From 633115d861f05ed0dbc71ac70790fd2b6610a527 Mon Sep 17 00:00:00 2001
From: Alexander Soare <alexander.soare159@gmail.com>
Date: Fri, 31 May 2024 09:03:28 +0100
Subject: [PATCH 1/2] Fix chaining in MultiLerobotDataset (#233)

---
 lerobot/common/datasets/lerobot_dataset.py | 1 +
 tests/test_datasets.py                     | 9 ++++++++-
 2 files changed, 9 insertions(+), 1 deletion(-)
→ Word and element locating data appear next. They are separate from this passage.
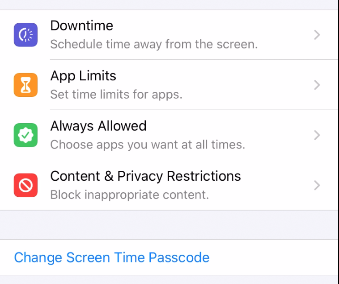This screenshot has height=284, width=339.
Task: Choose the Always Allowed heading
Action: pos(98,126)
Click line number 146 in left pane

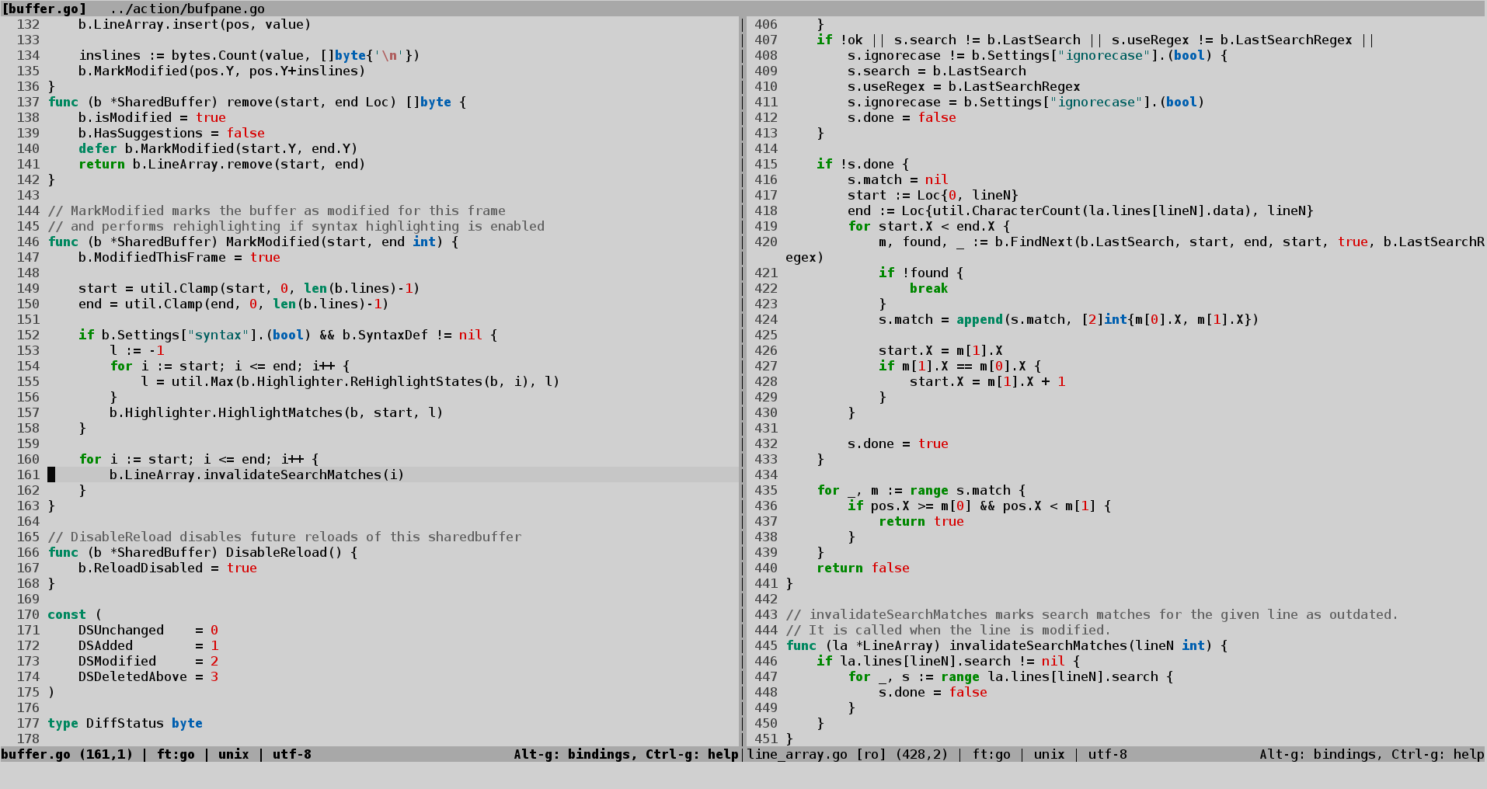pyautogui.click(x=28, y=242)
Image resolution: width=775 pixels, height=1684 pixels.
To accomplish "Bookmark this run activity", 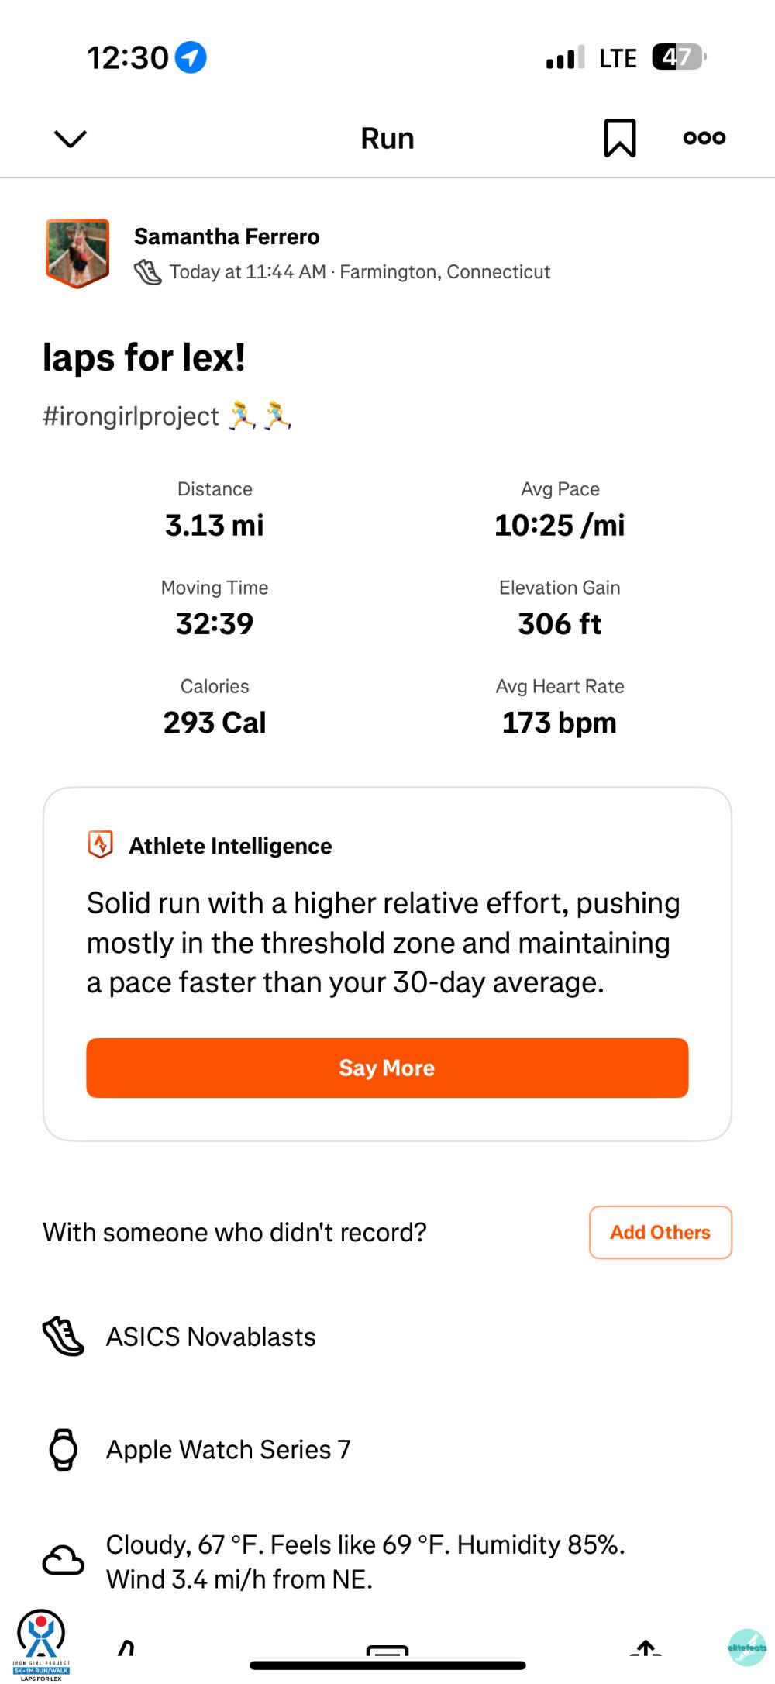I will tap(619, 138).
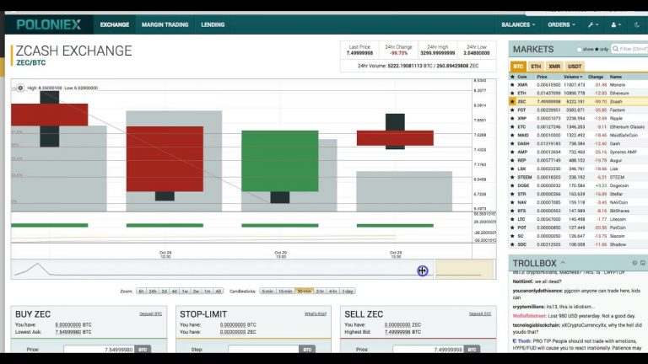Open the user account menu icon

pyautogui.click(x=616, y=24)
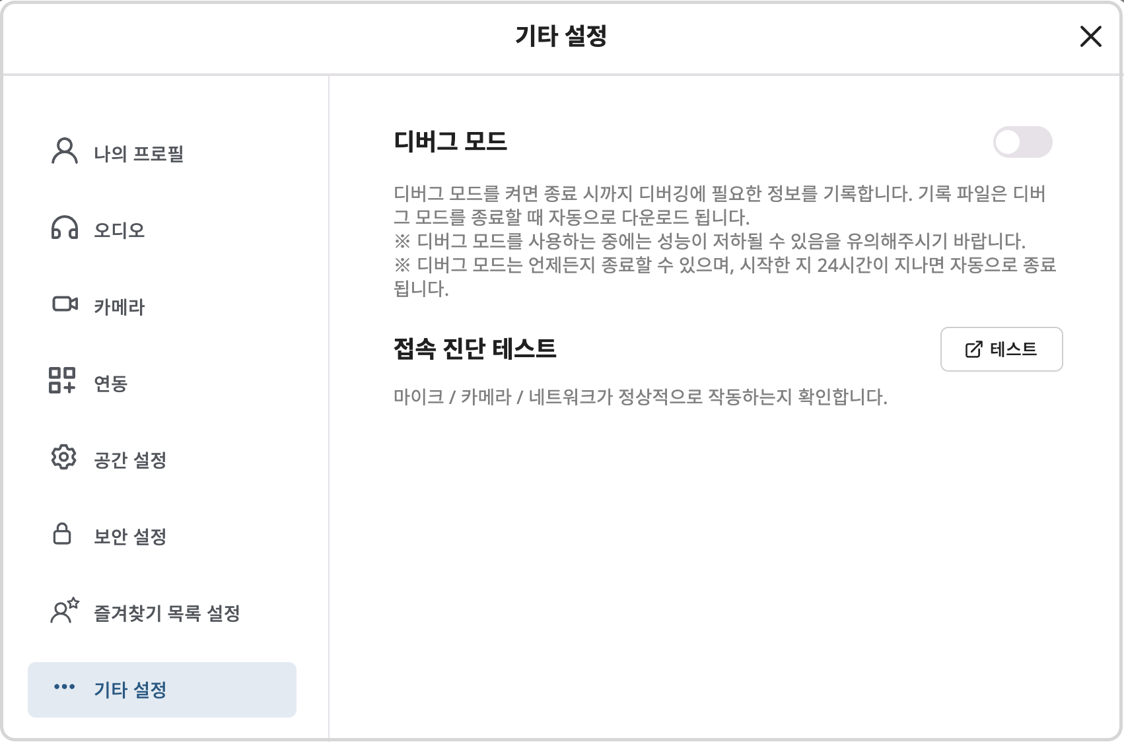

diff --git a/lerobot/common/datasets/lerobot_dataset.py b/lerobot/common/datasets/lerobot_dataset.py
index a87c3ee8..58ae51b1 100644
--- a/lerobot/common/datasets/lerobot_dataset.py
+++ b/lerobot/common/datasets/lerobot_dataset.py
@@ -371,6 +371,7 @@ class MultiLeRobotDataset(torch.utils.data.Dataset):
             if idx >= start_idx + dataset.num_samples:
                 start_idx += dataset.num_samples
                 dataset_idx += 1
+                continue
             break
         else:
             raise AssertionError("We expect the loop to break out as long as the index is within bounds.")
diff --git a/tests/test_datasets.py b/tests/test_datasets.py
index dac18c14..da0ae755 100644
--- a/tests/test_datasets.py
+++ b/tests/test_datasets.py
@@ -114,10 +114,17 @@ def test_factory(env_name, repo_id, policy_name):
             assert key in item, f"{key}"
 
 
+# TODO(alexander-soare): If you're hunting for savings on testing time, this takes about 5 seconds.
 def test_multilerobotdataset_frames():
     """Check that all dataset frames are incorporated."""
     # Note: use the image variants of the dataset to make the test approx 3x faster.
-    repo_ids = ["lerobot/aloha_sim_insertion_human_image", "lerobot/aloha_sim_transfer_cube_human_image"]
+    # Note: We really do need three repo_ids here as at some point this caught an issue with the chaining
+    # logic that wouldn't be caught with two repo IDs.
+    repo_ids = [
+        "lerobot/aloha_sim_insertion_human_image",
+        "lerobot/aloha_sim_transfer_cube_human_image",
+        "lerobot/aloha_sim_insertion_scripted_image",
+    ]
     sub_datasets = [LeRobotDataset(repo_id) for repo_id in repo_ids]
     dataset = MultiLeRobotDataset(repo_ids)
     assert len(dataset) == sum(len(d) for d in sub_datasets)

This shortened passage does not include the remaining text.